→ SUPPLIED MATERIAL:
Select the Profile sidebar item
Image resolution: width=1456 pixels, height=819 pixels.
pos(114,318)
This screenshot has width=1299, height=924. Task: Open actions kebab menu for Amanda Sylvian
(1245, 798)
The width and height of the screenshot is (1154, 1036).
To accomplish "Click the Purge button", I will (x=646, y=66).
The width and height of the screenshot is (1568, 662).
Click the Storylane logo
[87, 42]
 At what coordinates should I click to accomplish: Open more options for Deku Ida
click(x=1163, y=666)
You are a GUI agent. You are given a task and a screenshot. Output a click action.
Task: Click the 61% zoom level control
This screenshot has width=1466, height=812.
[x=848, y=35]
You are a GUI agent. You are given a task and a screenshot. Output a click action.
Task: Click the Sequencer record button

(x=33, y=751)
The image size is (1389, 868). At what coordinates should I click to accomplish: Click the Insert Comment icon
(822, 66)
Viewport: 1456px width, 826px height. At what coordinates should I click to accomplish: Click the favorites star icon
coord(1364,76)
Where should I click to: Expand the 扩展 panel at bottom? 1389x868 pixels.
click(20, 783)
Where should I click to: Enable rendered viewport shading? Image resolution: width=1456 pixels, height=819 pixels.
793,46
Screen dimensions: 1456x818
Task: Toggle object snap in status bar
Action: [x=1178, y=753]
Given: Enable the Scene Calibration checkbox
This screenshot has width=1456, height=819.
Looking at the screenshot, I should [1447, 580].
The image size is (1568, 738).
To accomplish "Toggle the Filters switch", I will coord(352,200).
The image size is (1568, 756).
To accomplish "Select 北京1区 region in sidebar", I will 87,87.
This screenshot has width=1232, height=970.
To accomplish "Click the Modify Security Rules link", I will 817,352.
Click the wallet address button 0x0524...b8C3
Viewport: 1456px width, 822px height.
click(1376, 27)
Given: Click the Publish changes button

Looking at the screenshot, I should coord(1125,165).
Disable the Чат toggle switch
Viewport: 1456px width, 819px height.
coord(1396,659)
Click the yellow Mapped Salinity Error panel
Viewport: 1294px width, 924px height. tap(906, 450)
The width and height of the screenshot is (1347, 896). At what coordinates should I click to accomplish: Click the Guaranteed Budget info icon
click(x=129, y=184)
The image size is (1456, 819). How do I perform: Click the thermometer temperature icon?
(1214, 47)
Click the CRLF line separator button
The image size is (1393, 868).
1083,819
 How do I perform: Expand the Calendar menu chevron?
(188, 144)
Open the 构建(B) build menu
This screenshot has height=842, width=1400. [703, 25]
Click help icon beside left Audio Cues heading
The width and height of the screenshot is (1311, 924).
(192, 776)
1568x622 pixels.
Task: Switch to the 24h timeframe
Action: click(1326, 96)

→ WHAT IS NEEDED:
In the listing above, count each line that holds the word "will" and report the number alone.

→ ANSWER AREA:
4